Re: Review Request 70016: Supported nvidia-docker 2.0 for CUDA 10+.

Posted by Chun-Hung Hsiao <ch...@apache.org>.

> On Feb. 20, 2019, 9:50 p.m., Kevin Klues wrote:
> > src/slave/containerizer/mesos/isolators/gpu/isolator.cpp
> > Lines 418 (patched)
> > <https://reviews.apache.org/r/70016/diff/1/?file=2125909#file2125909line418>
> >
> >     This has the same limitations that the original nvidia-docker does, it's just that we inject these envvars here now instead of relying on the docker image to do it.
> >     
> >     If you really want to change to the true nvidia-docker2 model, you need to follow the logic in https://github.com/NVIDIA/libnvidia-container
> >     
> >     The libraries are no longer injected in /usr/lib/nvidia, but rather in default lib locations, with ldcache inside the container being updated after the injection.
> 
> Chun-Hung Hsiao wrote:
>     Thanks Kevin. Yeah I'm aware of the `libnvidia-container` and updated `BINARIES` and `LIBRARIES` based on that, but haven't dug into the repo much yet. I'll take a look at how thing are currently done in the repo and see if we can adapt the new logic with minimal changes in Mesos.

[Records supplied]

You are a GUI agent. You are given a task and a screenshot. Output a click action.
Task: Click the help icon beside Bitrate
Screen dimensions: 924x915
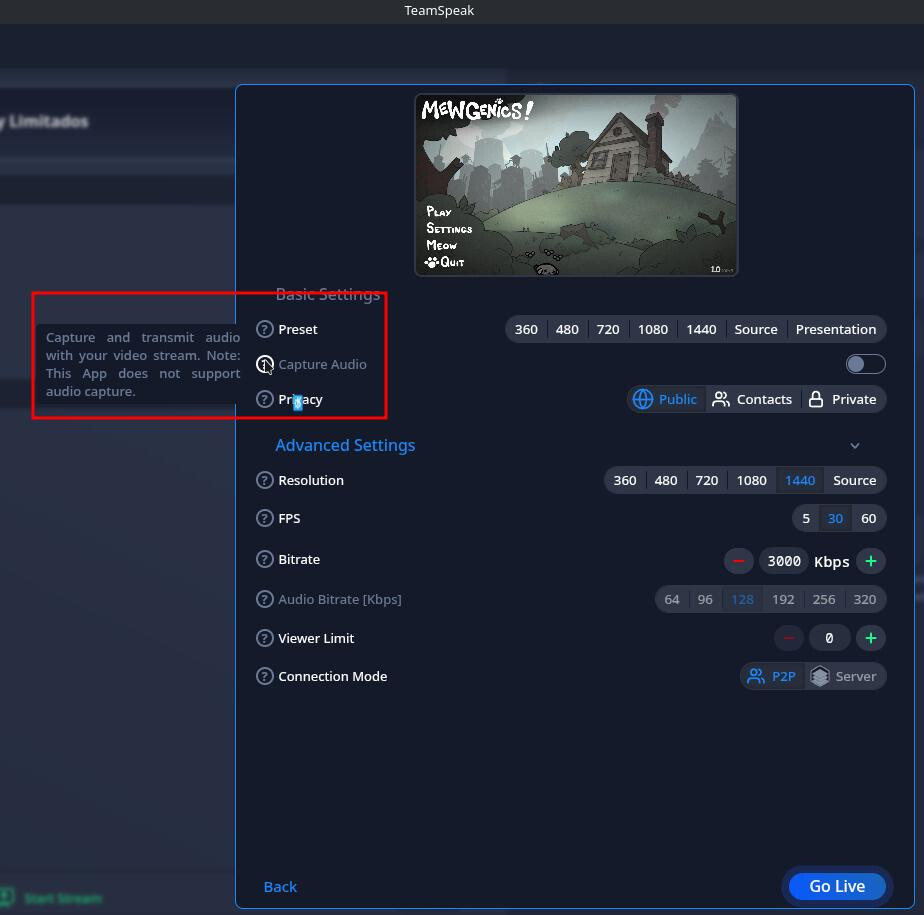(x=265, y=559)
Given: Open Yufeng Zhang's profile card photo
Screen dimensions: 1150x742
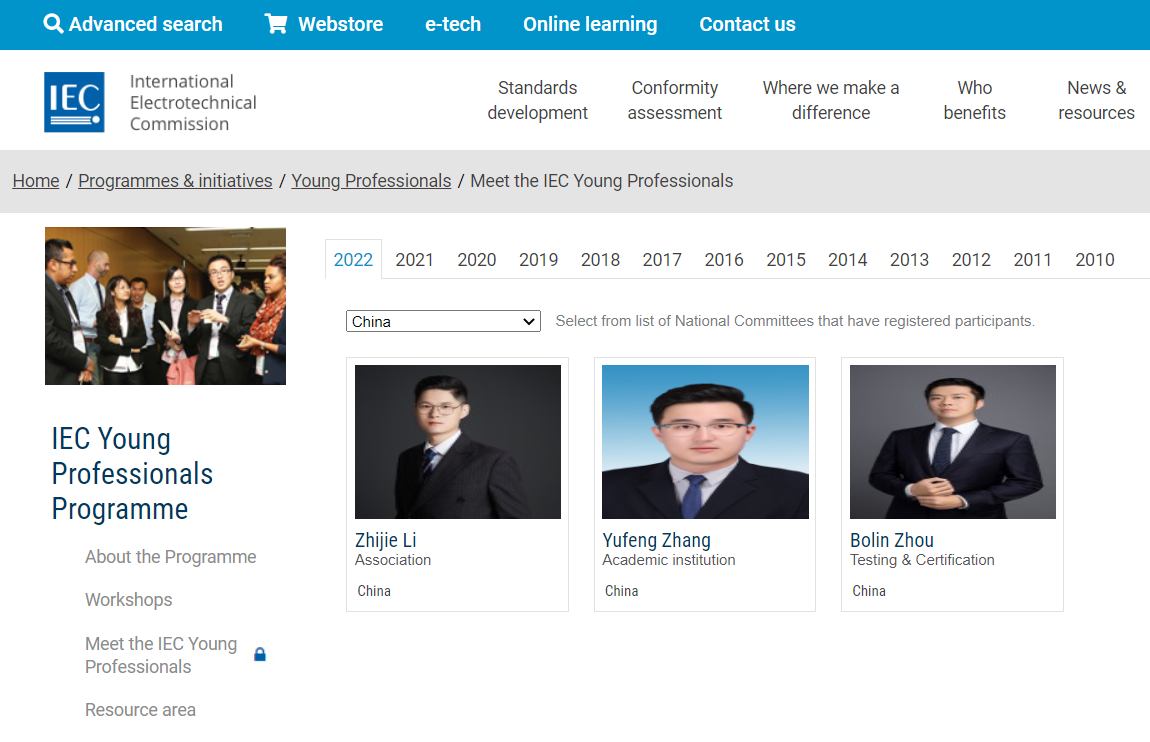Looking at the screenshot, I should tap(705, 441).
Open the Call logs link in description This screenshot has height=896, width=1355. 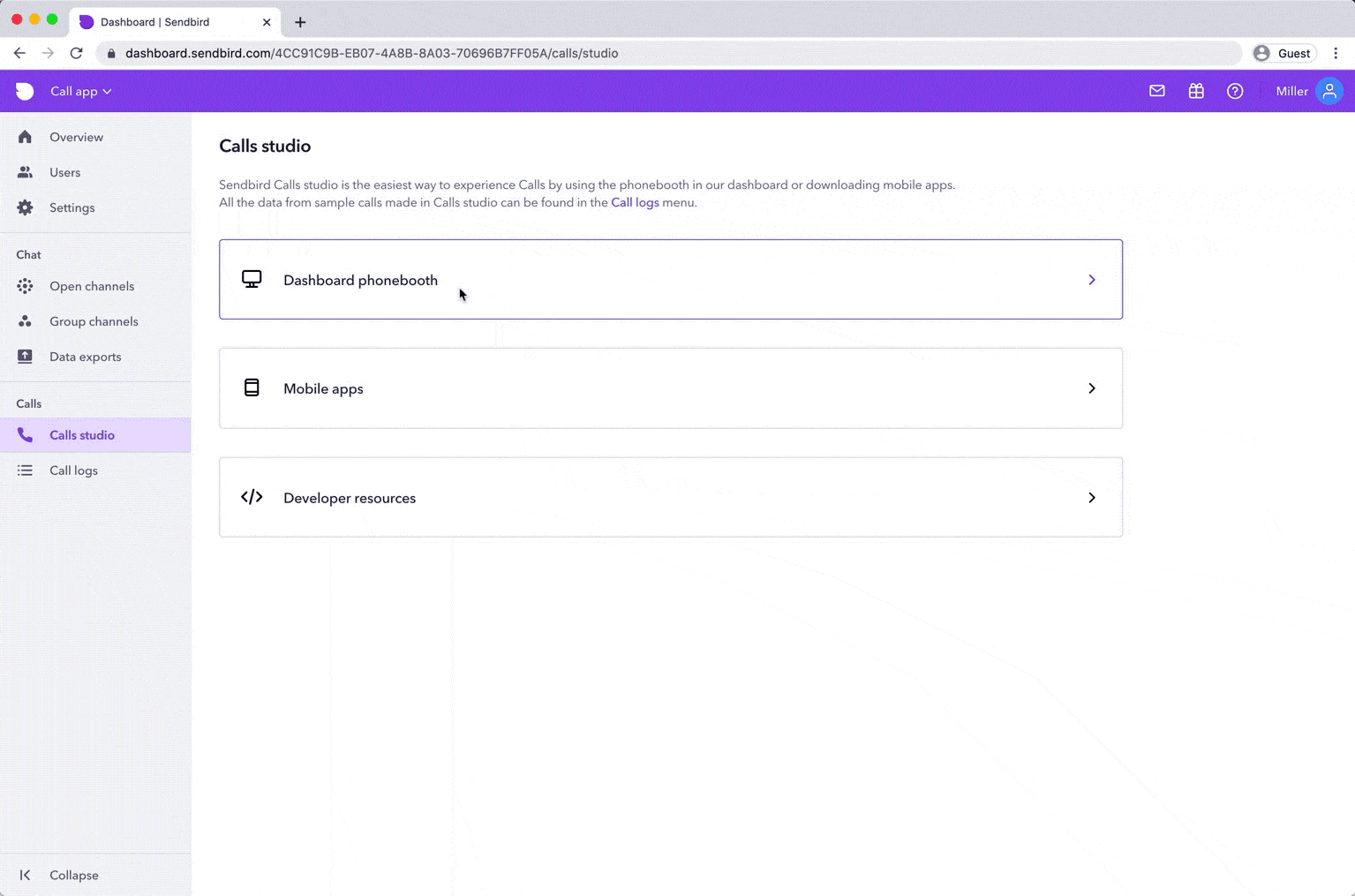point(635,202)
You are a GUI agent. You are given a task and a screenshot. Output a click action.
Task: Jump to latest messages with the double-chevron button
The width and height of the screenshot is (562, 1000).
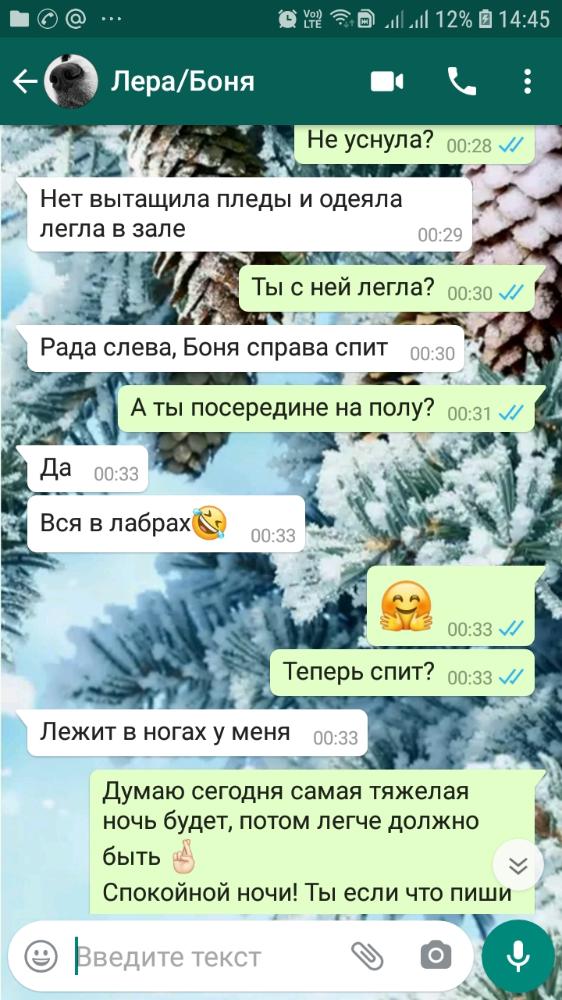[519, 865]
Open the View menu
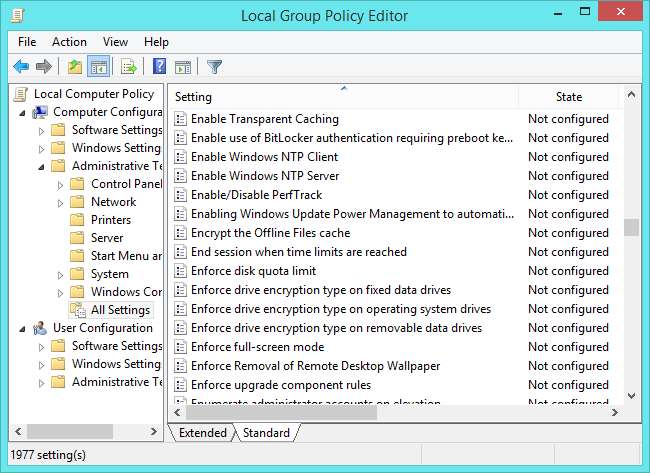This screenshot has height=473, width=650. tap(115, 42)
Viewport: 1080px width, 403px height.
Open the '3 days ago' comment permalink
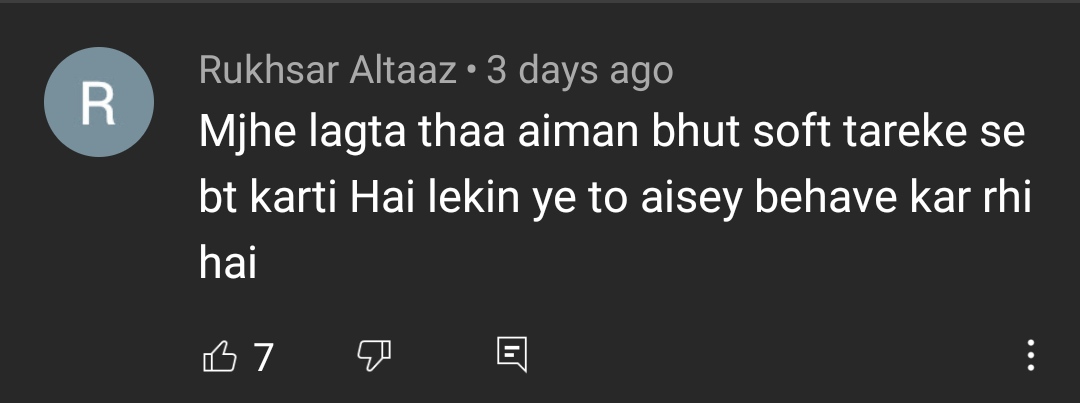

==

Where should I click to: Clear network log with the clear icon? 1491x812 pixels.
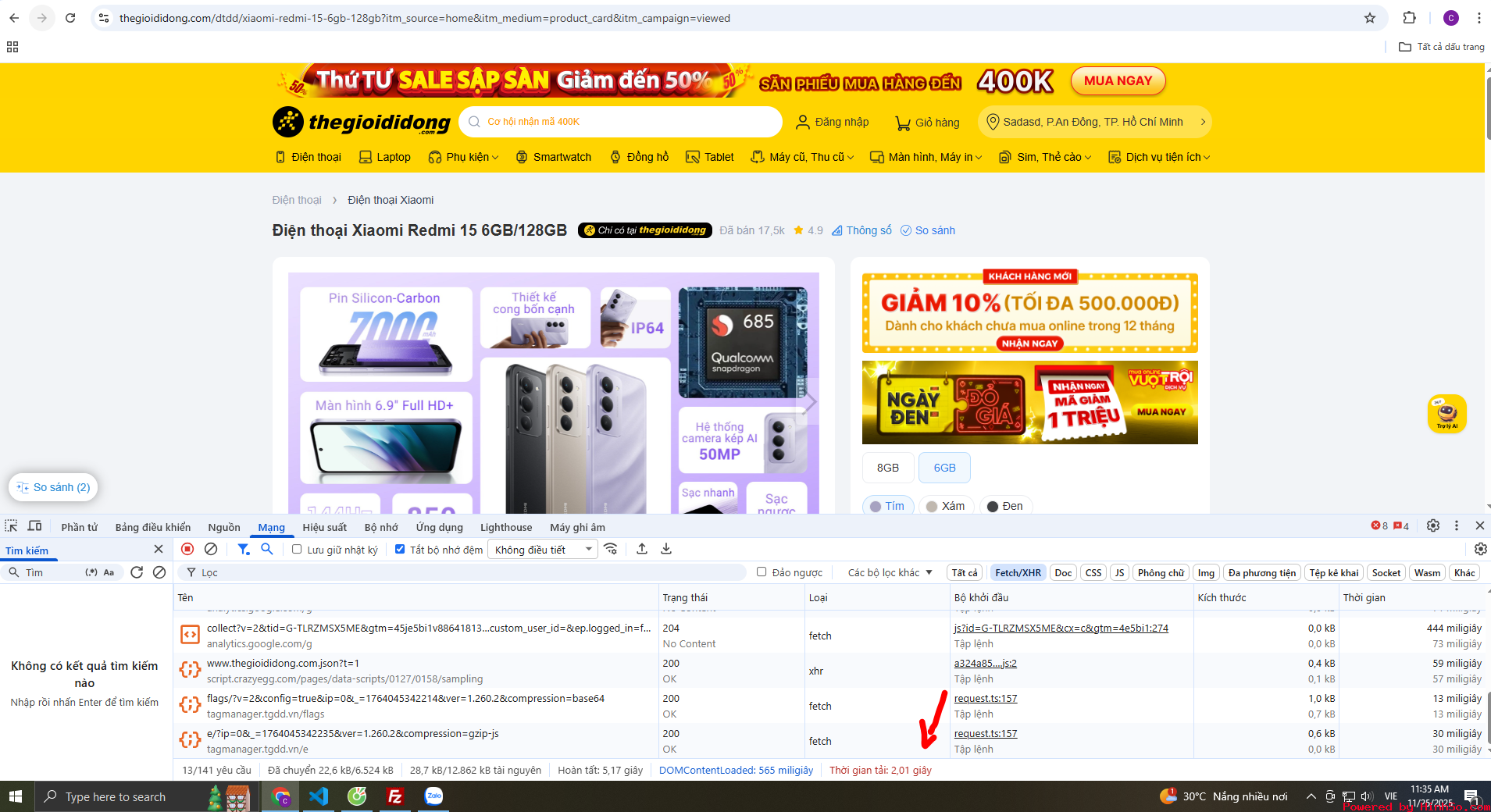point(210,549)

[What to work on]
1. Reproduce the part of the nvidia-docker review thread starting at "Re: Review Request" and ending at "image to do it.".
2. In the rows starting at the line that contains "Open the View menu" and ending at the line that contains "Open the '3 days ago' comment permalink", change "permalink" to "direct link" and give only those lines again, with nothing else altered and the pictures left out.

[Results for each task]
1.
Re: Review Request 70016: Supported nvidia-docker 2.0 for CUDA 10+.

Posted by Chun-Hung Hsiao <ch...@apache.org>.

> On Feb. 20, 2019, 9:50 p.m., Kevin Klues wrote:
> > src/slave/containerizer/mesos/isolators/gpu/isolator.cpp
> > Lines 418 (patched)
> > <https://reviews.apache.org/r/70016/diff/1/?file=2125909#file2125909line418>
> >
> >     This has the same limitations that the original nvidia-docker does, it's just that we inject these envvars here now instead of relying on the docker image to do it.

2.
Open the View menu
This screenshot has height=473, width=650. tap(115, 42)
Viewport: 1080px width, 403px height.
Open the '3 days ago' comment direct link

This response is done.